-------- Input material --------
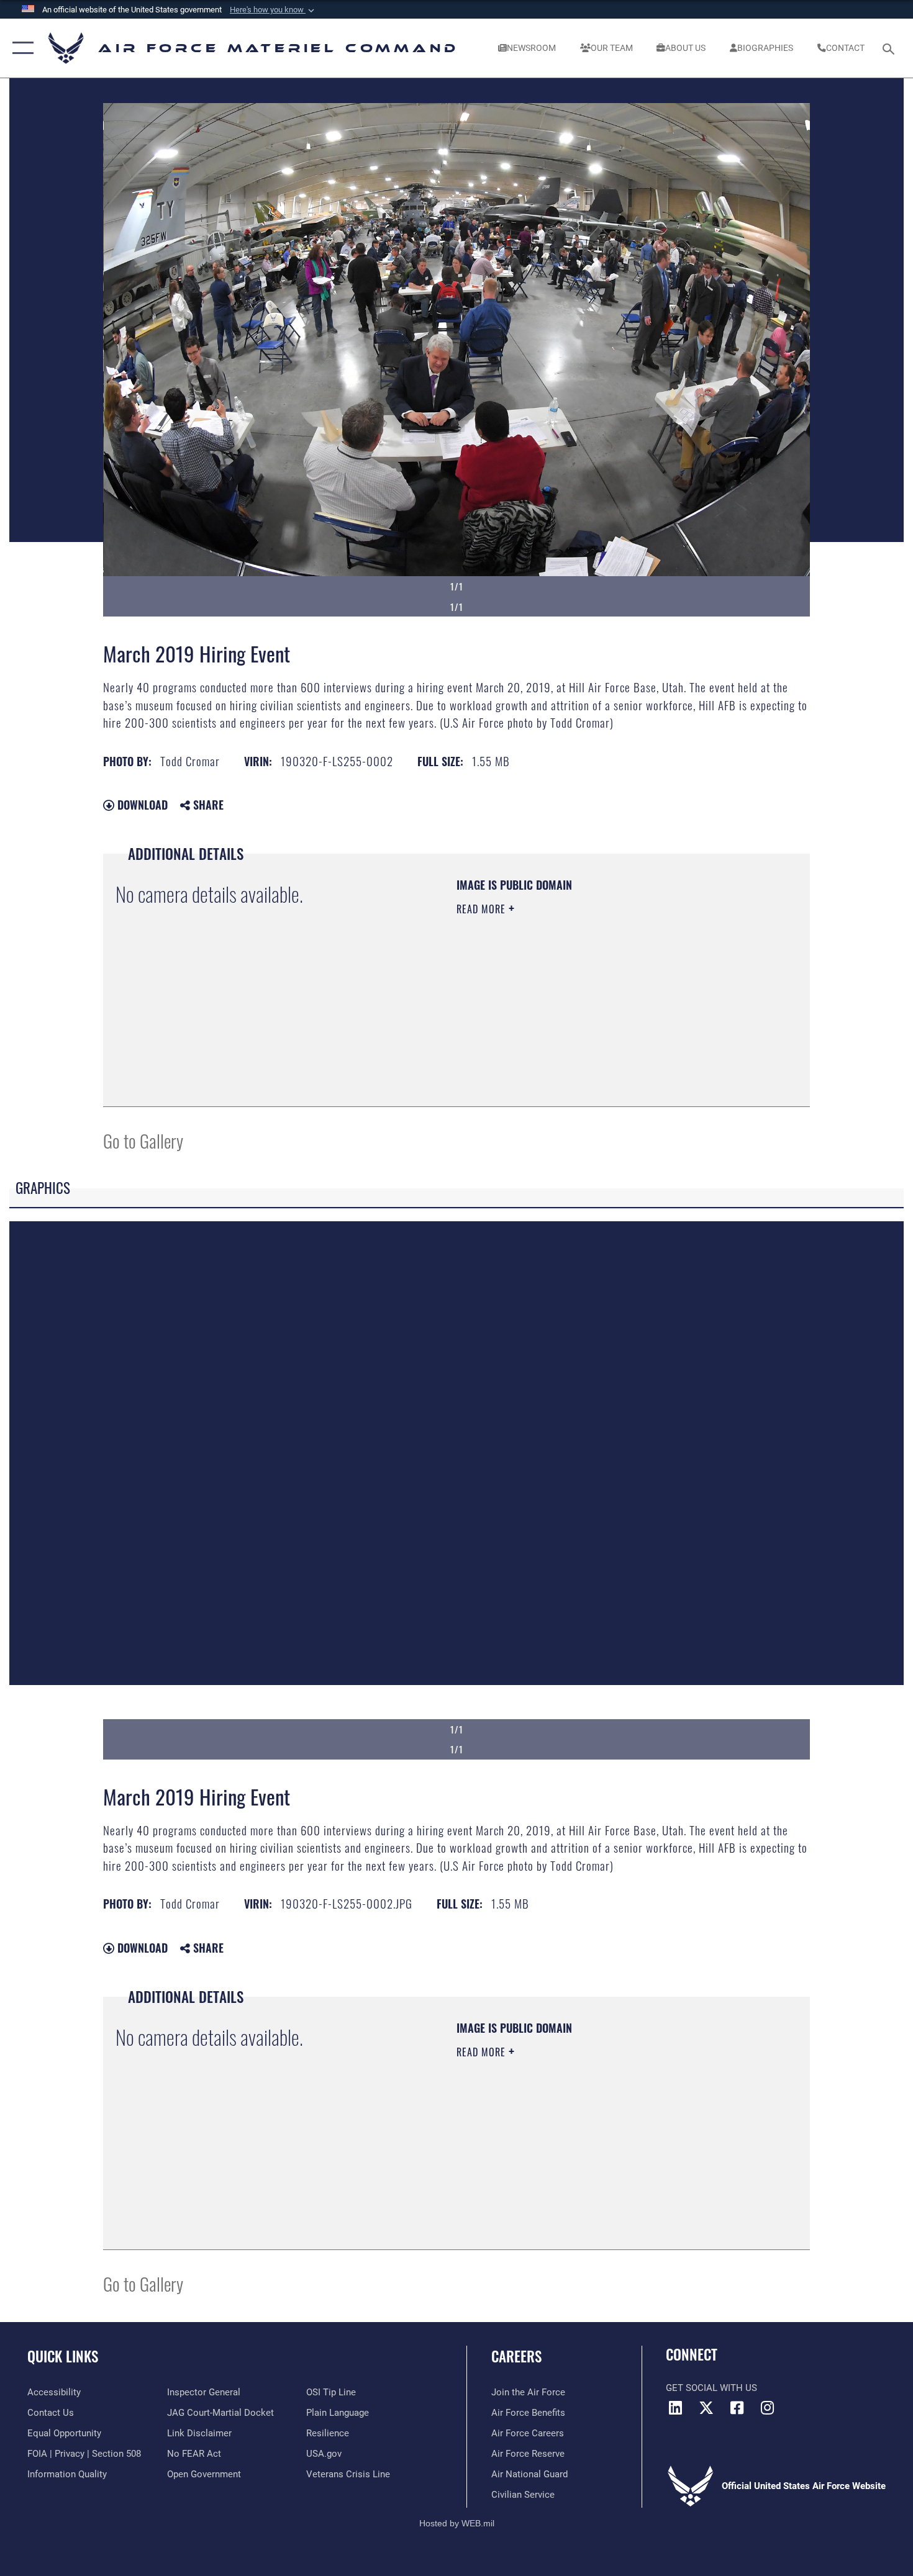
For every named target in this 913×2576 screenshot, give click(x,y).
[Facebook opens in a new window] (736, 2407)
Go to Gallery (143, 1140)
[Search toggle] (890, 47)
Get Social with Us (711, 2387)
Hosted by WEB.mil (456, 2523)
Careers (516, 2356)
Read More (483, 909)
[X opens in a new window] (706, 2407)
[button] (273, 10)
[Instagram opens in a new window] (767, 2407)
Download (141, 805)
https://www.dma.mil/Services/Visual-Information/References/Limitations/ (602, 1005)
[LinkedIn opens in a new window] (675, 2407)
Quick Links (62, 2356)
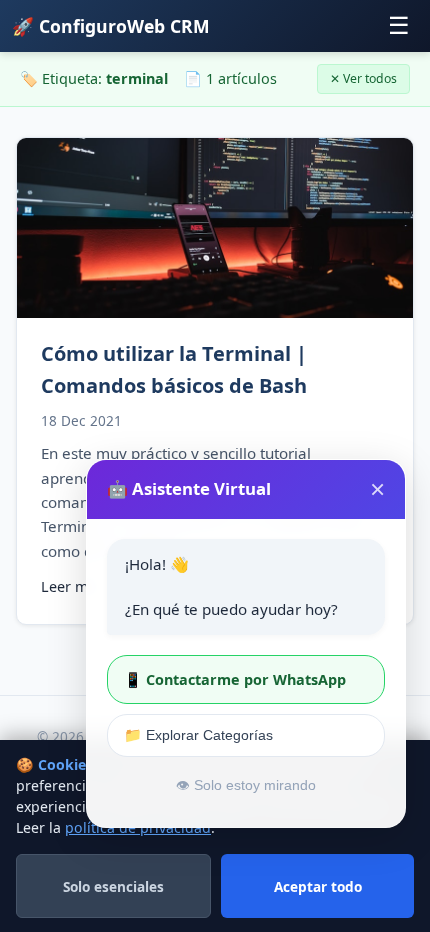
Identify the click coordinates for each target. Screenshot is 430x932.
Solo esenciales (113, 886)
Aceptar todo (318, 886)
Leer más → (81, 586)
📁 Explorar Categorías (198, 735)
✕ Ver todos (363, 78)
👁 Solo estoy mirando (246, 785)
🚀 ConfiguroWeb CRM (111, 26)
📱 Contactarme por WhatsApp (235, 679)
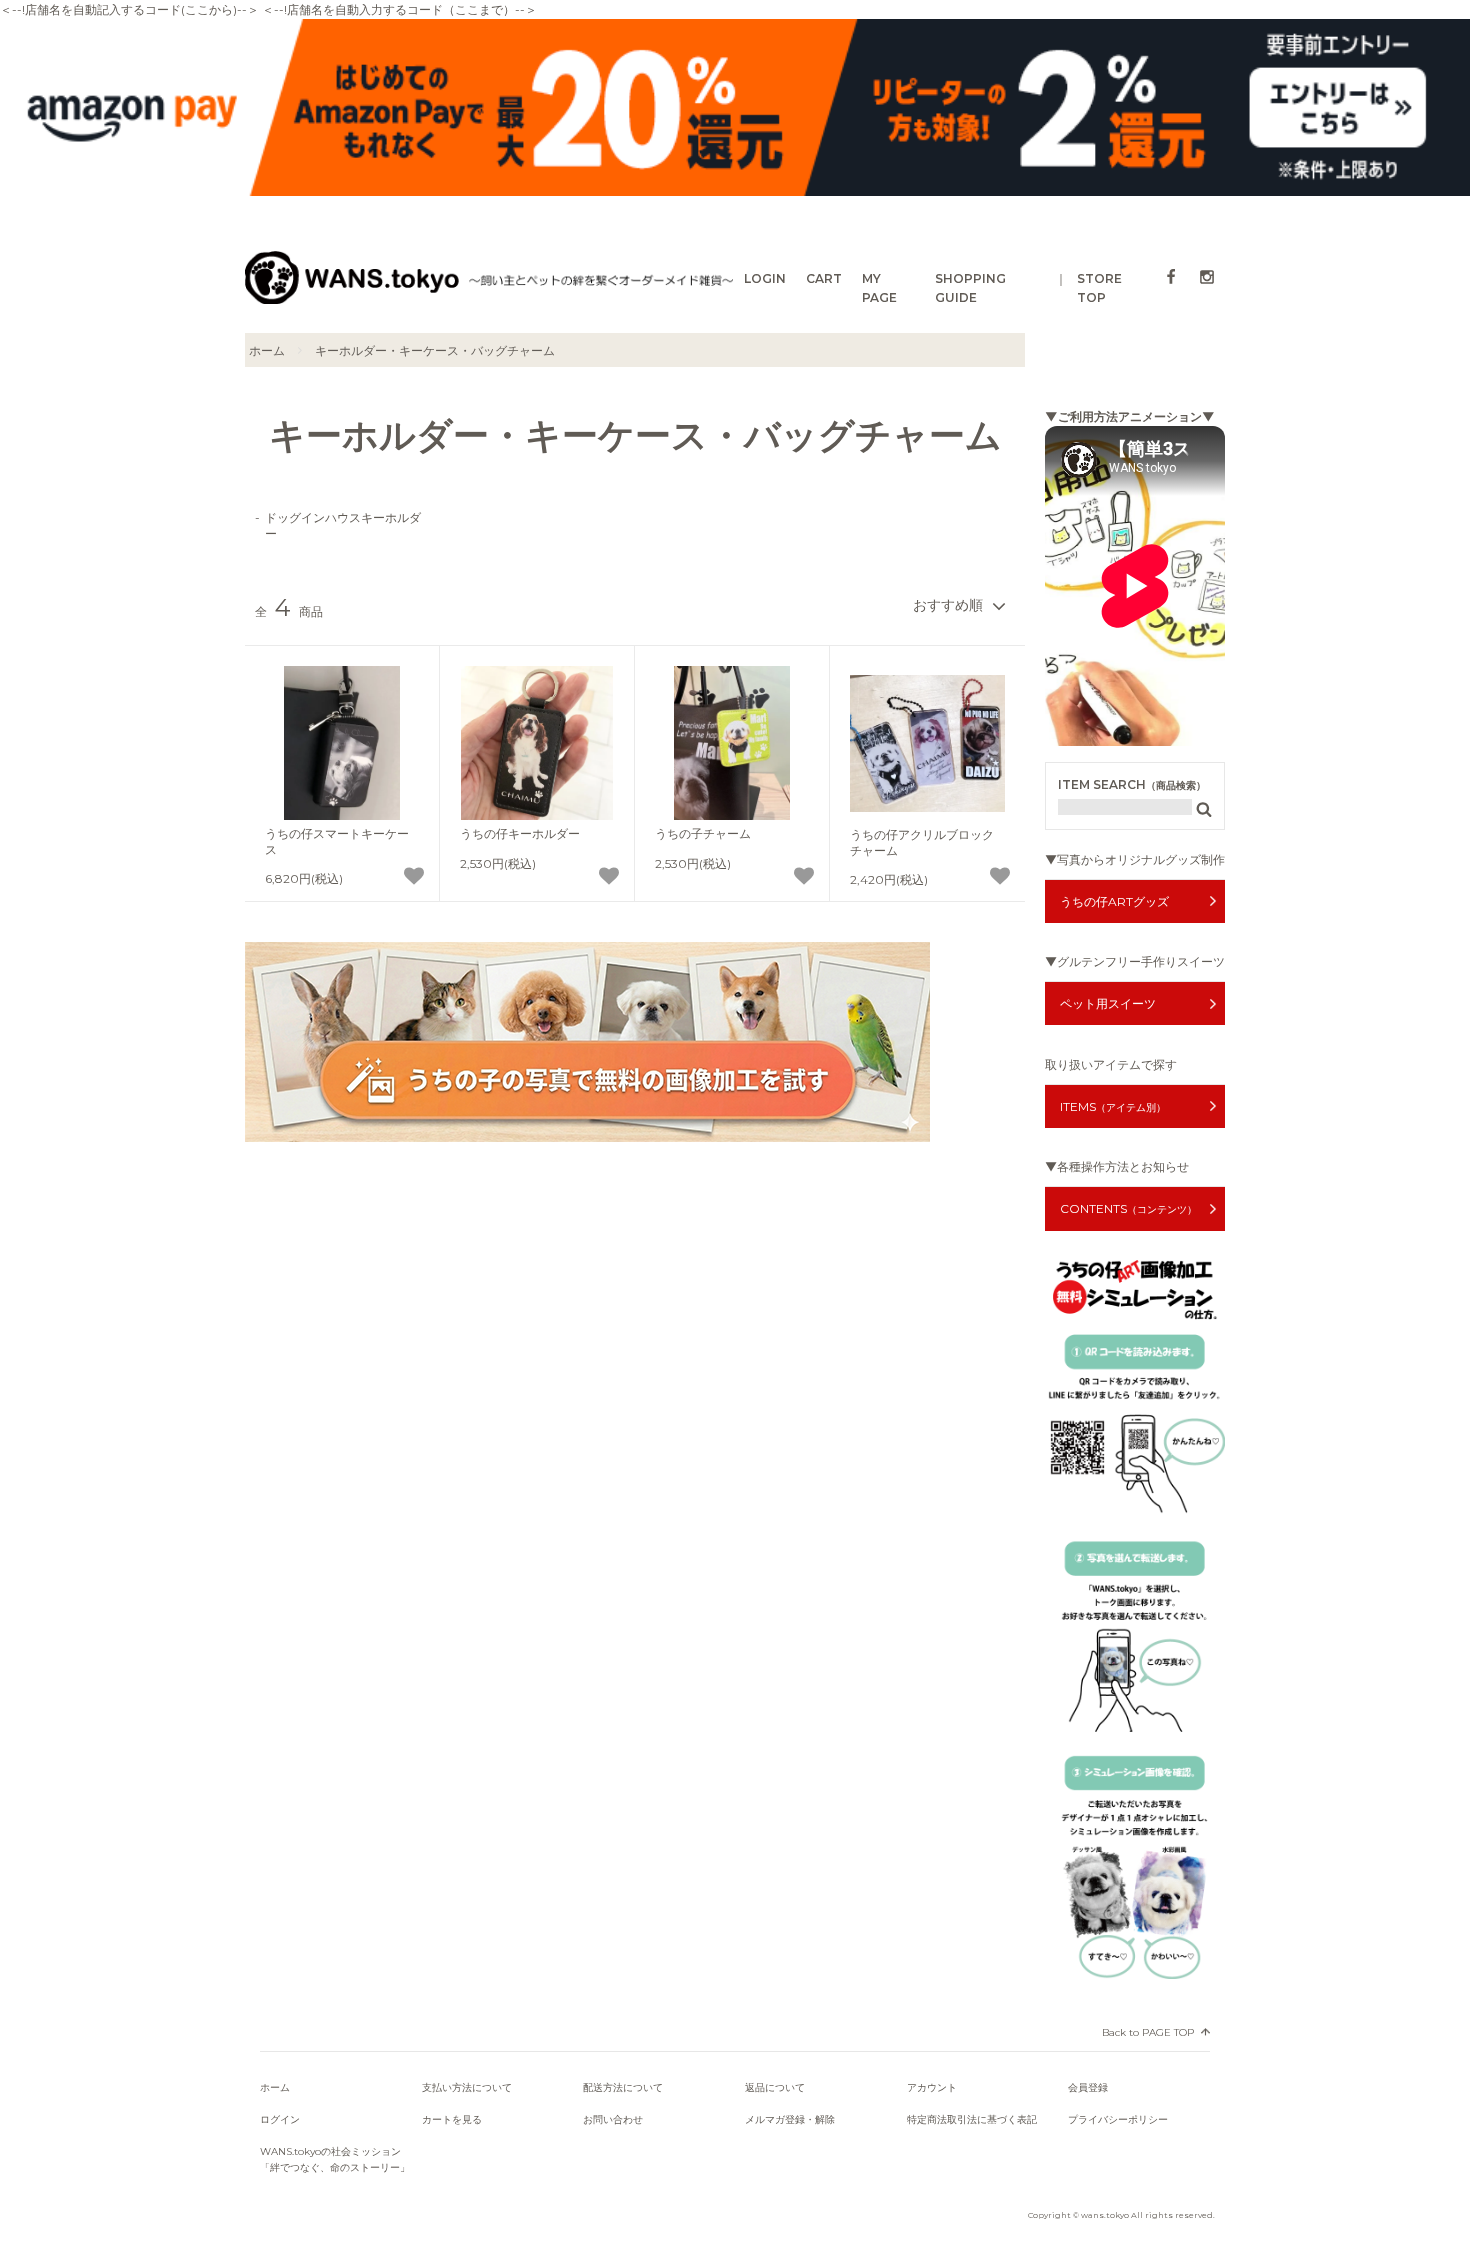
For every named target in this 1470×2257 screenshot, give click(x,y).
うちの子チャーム (703, 833)
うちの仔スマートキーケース (337, 841)
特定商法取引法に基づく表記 (972, 2119)
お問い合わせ (613, 2119)
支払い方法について (467, 2087)
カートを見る (452, 2119)
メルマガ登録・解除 (790, 2119)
--------
__Aim of the task__: Take the line with "うちの子チャーム (703, 833)" and every line after it in the data, and please reproduce them exactly, leaving out all other lines.

__Task solution__:
うちの子チャーム (703, 833)
うちの仔スマートキーケース (337, 841)
特定商法取引法に基づく表記 (972, 2119)
お問い合わせ (613, 2119)
支払い方法について (467, 2087)
カートを見る (452, 2119)
メルマガ登録・解除 (790, 2119)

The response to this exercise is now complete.